• [TASKS]
- 1) In the excerpt on the Miranda claim, how long did the police interview of Petitioner last?
- 2) Write the next part of the excerpt on the Miranda claim, starting after its final sentence.

• [SUPPLIED TEXT]
= = = = =

Petitioner objects that the police deprived her of her right to silence under Miranda v. Arizona, 384 U.S.436 (1966), by questioning her after the car accident. [Dkt. 34 at 31-33]. The state court's rejection of this claim was not objectively unreasonable. Petitioner was not in custody because “a DUI investigation doesn't equal in custody for Miranda purposes.” [Dkt. 20-7 at 12]. Moreover, the interview lasted only one hour, a sizeable part of that time was spent on medical intervention, the interview was in an open area, only one officer interacted with Petitioner at any given time, Petitioner was never restrained or handcuffed, Petitioner was never told she had to answer questions or take a field sobriety test, and the officers did not dominate the interview. Id. at 12-14.

= = = = =

• [ENTRIES PROVIDED]

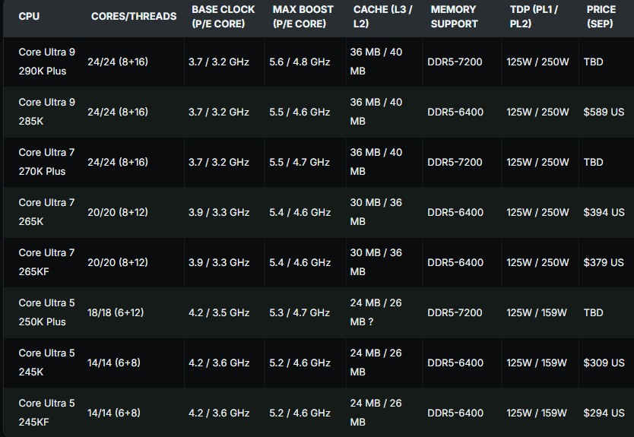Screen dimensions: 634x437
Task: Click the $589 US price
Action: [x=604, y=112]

= = = = =

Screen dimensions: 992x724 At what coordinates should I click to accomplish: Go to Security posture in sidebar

= = = = =

• [ANSWERS PROVIDED]
- 1) It lasted only one hour.

- 2)
Petitioner objects that the prosecutor committed misconduct by relying on an unpublished decision to argue for exclusion of statistical defense evidence about the rarity of DUI fatalities, and that the trial court erred in excluding the evidence. [Dkt. 34 at 33-36]. The state court's rejection of these claims was not objectively unreasonable. Although the prosecutor should not have relied on an unpublished decision, the incident did not infect the entire trial with unfairness. [Dkt. 20-7 at 17]. Moreover, the state court found that the statistical evidence about the rarity of DUI deaths was properly excluded under Cal. Evidence Code § 352 because its probative value was substantially outweighed by the risk of undue consumption of time, undue prejudice, confusion of the issues, and misleading the jury. Id. at 20-21. Federal habeas relief is unavailable for this claim because “the Supreme Court has not ‘squarely addressed' whether an ‘evidentiary rule requiring a trial court to balance factors and exercise its discretion' to exclude evidence . . . itself violates a defendant's ‘right to present a complete defense.'” Sherman v. Gittere, 92 F.4th 868, 880 (9th Cir. 2024) (quoting Moses v. Payne, 555 F.3d 742, 758 (9th Cir. 2009)).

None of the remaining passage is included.